Gil Klinger, director of the Space and Intelligence Office for the U.S. undersecretary of defense for acquisition, technology and logistics, said the industrial base implications of canceling NASA’s Constellation program are likely to “evolve over time.”
“There’s no question that with … the termination of shuttle operations and the cancellation of Constellation … there’s going to have to be a fairly significant adjustment both in solid-rocket motor production area as well as in liquid propulsion,” Klinger said during a Feb. 23 Space Newswebcast. “We do have the [Evolved Expendable Launch Vehicle] production ongoing, which will help stabilize the industrial base, as well as a number of new entrants — most notably SpaceX, which is developing two new liquid-fired engines.

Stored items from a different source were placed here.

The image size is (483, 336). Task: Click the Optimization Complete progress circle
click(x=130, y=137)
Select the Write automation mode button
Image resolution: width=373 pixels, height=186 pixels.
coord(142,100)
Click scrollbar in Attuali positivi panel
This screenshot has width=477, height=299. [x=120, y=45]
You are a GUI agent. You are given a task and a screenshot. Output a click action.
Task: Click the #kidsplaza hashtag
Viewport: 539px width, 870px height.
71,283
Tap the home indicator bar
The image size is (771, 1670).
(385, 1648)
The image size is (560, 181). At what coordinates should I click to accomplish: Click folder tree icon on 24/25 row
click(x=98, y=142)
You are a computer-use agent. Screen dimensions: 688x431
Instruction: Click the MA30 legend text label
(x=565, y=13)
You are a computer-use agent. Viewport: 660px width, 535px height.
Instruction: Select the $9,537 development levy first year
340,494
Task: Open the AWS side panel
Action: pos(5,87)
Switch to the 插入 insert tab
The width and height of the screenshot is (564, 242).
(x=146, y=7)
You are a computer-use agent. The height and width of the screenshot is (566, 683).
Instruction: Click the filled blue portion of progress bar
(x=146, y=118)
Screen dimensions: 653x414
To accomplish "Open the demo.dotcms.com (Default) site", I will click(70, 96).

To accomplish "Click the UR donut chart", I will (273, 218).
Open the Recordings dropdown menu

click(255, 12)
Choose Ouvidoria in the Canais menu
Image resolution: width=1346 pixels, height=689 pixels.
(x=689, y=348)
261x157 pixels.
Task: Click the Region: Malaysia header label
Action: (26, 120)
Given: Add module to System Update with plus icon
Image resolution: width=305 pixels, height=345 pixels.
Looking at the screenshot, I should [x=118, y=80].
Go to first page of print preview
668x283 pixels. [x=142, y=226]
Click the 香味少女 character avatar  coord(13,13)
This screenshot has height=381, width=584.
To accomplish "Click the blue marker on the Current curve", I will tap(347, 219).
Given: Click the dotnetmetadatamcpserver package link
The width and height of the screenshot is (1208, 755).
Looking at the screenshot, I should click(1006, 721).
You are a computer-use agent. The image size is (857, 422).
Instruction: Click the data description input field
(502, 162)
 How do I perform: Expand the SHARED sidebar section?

But there’s no question there’s going to be more pressure on an industrial base that was already feeling some degree of heat.”
Klinger said the Obama administration is sensitive to the need to maintain a healthy U.S. propulsion industry. “And the good news is that NASA has, as I understand it, a significant amount of money in the president’s budget that has gone to the Hill for a propulsion program,” he said.
Noting that NASA and the Defense Department already cooperate on some propulsion projects, Klinger added: “We also need to take stock of where we are going in light of the changes that NASA is undergoing. We will be doing that with NASA and internally through the Air Force in the coming months.”
In addition to the first-stage engine work, NASA intends to devote an unspecified portion of the $3.1 billion budgeted for 2011 through 2015 to the development and in-space testing of new upper-stage engines, including a liquid-oxygen/methane engine and low-cost liquid oxygen/liquid hydrogen engines.
NASA’s budget proposal also includes $25 million a year for so-called foundational propulsion research focused on areas such as:
- New or largely untested propellants.
- Advanced propulsion and manufacturing techniques.
- Combustion processes.
- Engine health monitoring and safety.